During the previous seven days, this trader switched to a bearish outlook by building up a substantial $49 million short position targeting HYPE. These wagers anticipating price declines were subsequently extended to encompass a $12.5 million short on Bitcoin, in addition to $8 million allocated to synthetic instruments following chipmaker Sandisk (SNDK US) and the Nasdaq-100 Index.
What's driving the trader's short positions in BTC, HYPE, and technology equities?
This pessimistic market view receives additional confirmation through a $1.7 million long position held in a gold-backed stablecoin. Nevertheless, transaction pattern analysis from app.trade.xyz indicates an algorithmic approach to trading, with holdings generally maintained for under seven days. These observations imply the trader is responding to near-term technical signals rather than identifying a fundamental deterioration in risk-seeking assets.
The continuing military conflict in Iran has driven Brent crude oil valuations beyond the $100 mark. This price surge probably compels the US Federal Reserve to enlarge its balance sheet as yields on US Treasury securities climb uncontrollably. With mounting US fiscal budget challenges, market participants face growing incentives to find refuge in assets with limited supply, particularly because elevated inflation expectations diminish the attractiveness of fixed-income securities.
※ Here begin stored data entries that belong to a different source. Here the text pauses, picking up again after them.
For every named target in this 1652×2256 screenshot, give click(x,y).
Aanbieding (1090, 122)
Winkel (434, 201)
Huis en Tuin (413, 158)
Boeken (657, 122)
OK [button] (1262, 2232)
The US Fed has started purchasing bonds and mortgage-backed securities to alleviate strain on banking institutions. Although injecting liquidity addresses immediate market tensions, this interference drives inflation to increase more rapidly. This solution, despite its effectiveness, constrains opportunities for expansionary monetary measures, since the Fed possesses reduced flexibility to lower interest rates meaningfully.
Regardless of whether Bitcoin and technology stocks experience initial negative reactions to indicators of an economy running too hot, market participants will probably ultimately abandon fixed-income holdings as the growth of the monetary base becomes unmistakable. Reduced appetite for US Treasuries reflects declining confidence in monetary policy management, which functions as a beneficial catalyst for Bitcoin throughout the medium-term horizon.
In the final analysis, there exists minimal justification to be concerned about this Hyperliquid trader's pessimistic positions, even when considering the individual's impressive performance history.